Convert the records from the line containing "Expand the 年金見込額試算の説明 with 開ける button" through the line containing "tap(128, 265)" into a Markdown table with the columns Row and Line, skipping any blank lines.
** Begin INPUT ROWS **
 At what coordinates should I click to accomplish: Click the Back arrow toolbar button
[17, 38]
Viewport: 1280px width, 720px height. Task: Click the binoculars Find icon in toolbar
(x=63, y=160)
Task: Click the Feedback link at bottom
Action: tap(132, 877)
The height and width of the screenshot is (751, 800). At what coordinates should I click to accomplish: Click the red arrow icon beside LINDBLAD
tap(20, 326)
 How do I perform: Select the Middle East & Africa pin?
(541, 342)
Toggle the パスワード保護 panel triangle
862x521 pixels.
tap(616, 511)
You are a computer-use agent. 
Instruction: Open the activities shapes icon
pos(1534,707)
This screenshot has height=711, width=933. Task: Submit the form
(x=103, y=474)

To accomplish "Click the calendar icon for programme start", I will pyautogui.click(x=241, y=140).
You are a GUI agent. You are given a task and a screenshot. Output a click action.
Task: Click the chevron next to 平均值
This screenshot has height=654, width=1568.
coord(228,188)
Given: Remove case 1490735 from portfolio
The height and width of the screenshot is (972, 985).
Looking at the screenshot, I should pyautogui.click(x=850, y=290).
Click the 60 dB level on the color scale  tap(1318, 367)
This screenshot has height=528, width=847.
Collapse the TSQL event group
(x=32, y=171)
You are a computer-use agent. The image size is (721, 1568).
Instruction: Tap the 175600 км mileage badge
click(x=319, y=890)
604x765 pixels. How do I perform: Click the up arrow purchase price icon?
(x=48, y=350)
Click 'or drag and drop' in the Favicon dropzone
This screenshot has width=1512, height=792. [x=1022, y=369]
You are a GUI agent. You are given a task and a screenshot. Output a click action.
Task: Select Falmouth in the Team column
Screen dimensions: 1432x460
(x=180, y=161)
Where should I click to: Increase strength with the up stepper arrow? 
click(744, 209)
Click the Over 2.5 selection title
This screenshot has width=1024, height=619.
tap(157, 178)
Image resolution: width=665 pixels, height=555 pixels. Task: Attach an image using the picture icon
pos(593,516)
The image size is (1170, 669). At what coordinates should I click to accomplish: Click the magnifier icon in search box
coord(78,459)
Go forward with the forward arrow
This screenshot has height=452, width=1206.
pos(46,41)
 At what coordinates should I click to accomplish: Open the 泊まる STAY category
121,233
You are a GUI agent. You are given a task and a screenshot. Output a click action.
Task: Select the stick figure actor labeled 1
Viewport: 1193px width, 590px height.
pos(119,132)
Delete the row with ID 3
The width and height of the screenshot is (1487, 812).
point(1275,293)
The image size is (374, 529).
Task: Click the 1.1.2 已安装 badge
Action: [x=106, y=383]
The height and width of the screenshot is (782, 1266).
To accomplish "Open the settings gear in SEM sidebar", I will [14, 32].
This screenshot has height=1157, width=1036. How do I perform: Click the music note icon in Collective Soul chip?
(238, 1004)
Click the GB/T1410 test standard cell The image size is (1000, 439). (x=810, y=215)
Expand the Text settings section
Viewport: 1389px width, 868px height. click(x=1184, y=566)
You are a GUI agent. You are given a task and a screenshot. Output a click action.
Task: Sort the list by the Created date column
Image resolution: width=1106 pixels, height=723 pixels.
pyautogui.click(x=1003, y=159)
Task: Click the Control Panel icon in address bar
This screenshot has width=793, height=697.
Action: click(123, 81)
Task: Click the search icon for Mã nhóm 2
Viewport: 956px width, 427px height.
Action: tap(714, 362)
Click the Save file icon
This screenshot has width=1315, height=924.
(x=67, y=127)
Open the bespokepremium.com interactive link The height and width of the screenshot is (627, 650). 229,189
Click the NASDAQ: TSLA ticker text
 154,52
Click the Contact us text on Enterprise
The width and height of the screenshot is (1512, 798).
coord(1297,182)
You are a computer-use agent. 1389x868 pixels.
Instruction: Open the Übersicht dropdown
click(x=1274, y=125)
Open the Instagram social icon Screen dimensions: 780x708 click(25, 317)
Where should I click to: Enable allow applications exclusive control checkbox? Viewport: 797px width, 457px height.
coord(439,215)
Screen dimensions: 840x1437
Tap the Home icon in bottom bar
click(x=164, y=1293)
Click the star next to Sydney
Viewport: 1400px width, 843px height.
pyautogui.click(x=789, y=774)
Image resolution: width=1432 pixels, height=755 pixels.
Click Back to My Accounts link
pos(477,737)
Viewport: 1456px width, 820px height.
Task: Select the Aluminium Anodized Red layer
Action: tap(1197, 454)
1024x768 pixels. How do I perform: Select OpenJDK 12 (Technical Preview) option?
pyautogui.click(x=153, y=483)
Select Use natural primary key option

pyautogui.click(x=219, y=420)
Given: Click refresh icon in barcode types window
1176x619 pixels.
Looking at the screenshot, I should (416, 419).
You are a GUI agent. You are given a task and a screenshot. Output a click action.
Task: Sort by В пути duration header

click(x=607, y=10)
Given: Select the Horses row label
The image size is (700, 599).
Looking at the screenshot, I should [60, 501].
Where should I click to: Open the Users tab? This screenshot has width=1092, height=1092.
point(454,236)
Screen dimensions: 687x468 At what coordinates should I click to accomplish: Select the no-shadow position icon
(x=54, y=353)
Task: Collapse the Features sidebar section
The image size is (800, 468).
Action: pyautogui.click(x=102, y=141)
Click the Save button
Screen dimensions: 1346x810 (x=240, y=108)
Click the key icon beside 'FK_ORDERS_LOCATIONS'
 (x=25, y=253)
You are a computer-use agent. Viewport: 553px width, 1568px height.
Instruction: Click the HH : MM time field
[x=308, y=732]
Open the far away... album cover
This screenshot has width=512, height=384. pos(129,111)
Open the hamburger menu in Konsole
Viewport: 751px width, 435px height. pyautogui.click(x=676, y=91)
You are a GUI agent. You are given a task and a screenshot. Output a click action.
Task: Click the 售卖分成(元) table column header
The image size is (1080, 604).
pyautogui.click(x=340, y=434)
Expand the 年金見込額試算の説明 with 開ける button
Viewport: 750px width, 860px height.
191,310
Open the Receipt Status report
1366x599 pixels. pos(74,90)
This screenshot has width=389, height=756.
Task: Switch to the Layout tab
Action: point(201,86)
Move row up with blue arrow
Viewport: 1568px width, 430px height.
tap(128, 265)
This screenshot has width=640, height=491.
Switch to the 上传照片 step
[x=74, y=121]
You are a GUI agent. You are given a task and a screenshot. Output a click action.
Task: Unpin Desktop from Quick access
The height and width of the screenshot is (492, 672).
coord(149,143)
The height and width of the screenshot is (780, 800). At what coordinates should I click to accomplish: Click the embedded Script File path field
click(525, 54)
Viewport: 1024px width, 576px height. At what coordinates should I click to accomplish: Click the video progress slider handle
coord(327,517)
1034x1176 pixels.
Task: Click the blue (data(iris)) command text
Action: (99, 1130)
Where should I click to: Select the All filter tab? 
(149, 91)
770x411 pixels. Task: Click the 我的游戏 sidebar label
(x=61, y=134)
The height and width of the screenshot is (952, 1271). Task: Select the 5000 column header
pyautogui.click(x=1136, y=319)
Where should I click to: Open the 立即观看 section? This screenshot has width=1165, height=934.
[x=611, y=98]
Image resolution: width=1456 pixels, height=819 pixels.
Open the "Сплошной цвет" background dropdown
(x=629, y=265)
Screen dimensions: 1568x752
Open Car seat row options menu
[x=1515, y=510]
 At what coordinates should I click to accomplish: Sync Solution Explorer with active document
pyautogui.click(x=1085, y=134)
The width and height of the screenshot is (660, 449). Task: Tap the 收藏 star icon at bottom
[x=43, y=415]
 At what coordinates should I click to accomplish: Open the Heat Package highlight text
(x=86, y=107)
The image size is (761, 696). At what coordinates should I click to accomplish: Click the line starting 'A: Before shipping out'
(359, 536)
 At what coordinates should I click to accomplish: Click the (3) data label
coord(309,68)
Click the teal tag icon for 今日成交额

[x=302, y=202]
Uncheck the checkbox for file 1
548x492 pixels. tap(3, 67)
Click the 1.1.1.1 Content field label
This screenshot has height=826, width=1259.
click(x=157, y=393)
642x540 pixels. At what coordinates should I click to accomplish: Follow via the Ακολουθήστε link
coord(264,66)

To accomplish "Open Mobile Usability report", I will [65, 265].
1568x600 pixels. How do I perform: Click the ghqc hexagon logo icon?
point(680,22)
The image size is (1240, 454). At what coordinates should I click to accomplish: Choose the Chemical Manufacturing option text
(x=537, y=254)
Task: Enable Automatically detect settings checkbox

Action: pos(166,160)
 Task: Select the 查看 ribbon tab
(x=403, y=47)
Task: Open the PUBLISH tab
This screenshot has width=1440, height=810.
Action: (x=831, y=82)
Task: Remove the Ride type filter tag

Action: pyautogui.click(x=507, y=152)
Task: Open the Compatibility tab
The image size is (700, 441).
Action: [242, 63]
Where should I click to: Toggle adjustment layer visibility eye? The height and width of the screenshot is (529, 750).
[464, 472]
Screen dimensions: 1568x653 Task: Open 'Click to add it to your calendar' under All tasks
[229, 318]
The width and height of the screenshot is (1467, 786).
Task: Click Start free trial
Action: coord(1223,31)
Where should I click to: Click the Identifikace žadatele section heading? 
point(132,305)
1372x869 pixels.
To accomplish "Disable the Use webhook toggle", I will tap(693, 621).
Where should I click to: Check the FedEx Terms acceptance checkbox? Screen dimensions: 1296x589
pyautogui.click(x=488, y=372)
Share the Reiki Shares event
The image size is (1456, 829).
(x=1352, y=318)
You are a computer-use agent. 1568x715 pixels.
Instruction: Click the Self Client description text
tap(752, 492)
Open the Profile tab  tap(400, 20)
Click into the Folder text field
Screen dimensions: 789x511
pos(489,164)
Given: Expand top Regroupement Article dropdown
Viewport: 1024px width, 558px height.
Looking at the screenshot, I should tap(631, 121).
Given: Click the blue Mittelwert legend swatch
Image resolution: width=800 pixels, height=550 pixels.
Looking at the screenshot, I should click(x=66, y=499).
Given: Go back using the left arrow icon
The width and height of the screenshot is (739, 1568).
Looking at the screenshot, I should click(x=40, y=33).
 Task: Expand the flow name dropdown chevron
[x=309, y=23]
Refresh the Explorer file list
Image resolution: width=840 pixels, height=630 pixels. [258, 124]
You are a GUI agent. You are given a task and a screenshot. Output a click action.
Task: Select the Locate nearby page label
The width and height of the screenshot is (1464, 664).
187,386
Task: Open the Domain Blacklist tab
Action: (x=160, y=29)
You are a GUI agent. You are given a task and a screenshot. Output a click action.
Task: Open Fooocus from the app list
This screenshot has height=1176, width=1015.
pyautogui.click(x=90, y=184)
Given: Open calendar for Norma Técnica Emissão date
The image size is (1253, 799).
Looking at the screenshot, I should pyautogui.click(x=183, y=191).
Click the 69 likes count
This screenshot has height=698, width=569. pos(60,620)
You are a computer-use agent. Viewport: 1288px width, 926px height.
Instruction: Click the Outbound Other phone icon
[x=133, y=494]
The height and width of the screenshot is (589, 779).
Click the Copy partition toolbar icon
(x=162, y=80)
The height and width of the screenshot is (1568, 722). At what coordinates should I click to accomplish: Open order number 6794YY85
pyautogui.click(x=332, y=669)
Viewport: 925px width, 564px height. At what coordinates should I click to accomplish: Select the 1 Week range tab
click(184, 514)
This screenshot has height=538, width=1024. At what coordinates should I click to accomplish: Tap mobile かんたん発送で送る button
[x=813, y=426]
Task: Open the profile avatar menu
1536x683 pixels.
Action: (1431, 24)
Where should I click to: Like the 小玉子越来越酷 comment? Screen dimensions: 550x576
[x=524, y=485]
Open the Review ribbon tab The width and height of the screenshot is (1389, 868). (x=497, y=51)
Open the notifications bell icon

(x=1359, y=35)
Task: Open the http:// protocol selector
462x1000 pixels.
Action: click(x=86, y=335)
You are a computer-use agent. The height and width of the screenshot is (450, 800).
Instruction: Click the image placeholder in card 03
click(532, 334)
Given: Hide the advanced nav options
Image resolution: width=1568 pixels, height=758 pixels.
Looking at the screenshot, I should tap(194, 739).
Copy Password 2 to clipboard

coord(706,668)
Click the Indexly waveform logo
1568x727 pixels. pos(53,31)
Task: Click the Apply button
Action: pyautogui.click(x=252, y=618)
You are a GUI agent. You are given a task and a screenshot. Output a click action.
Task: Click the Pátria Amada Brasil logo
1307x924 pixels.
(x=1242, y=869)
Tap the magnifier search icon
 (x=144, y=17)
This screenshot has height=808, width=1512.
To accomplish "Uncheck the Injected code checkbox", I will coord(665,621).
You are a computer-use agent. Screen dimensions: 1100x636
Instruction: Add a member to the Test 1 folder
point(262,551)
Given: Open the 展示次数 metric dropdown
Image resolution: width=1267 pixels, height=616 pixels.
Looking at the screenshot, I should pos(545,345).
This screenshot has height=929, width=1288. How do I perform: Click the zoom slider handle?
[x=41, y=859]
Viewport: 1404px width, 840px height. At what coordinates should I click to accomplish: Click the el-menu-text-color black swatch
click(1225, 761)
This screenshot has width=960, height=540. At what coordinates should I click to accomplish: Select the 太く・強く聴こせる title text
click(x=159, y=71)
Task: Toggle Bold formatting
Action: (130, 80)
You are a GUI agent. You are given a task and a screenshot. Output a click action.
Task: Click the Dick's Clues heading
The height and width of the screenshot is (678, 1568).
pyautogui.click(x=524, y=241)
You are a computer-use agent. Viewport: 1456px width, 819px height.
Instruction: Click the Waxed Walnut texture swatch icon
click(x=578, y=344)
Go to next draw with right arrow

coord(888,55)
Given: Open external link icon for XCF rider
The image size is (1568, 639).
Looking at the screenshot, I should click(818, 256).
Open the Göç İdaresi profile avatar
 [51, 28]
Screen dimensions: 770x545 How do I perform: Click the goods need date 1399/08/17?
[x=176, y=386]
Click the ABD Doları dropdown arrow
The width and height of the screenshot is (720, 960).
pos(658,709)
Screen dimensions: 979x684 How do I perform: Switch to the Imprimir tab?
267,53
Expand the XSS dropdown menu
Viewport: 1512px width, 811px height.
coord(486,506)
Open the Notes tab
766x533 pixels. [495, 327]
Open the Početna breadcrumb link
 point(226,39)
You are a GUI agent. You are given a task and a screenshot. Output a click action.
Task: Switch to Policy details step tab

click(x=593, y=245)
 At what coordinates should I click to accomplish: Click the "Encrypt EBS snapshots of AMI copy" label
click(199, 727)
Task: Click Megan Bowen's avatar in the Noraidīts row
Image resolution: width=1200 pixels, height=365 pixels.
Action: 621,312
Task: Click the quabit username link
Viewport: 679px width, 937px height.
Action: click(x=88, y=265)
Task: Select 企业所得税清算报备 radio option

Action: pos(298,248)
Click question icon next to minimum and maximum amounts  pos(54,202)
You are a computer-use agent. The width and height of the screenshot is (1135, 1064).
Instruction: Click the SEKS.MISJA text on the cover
** End INPUT ROWS **
__TASK SOLUTION__
| Row | Line |
|---|---|
| 1 | Expand the 年金見込額試算の説明 with 開ける button |
| 2 | Viewport: 750px width, 860px height. |
| 3 | 191,310 |
| 4 | Open the Receipt Status report |
| 5 | 1366x599 pixels. pos(74,90) |
| 6 | This screenshot has width=389, height=756. |
| 7 | Task: Switch to the Layout tab |
| 8 | Action: point(201,86) |
| 9 | Move row up with blue arrow |
| 10 | Viewport: 1568px width, 430px height. |
| 11 | tap(128, 265) |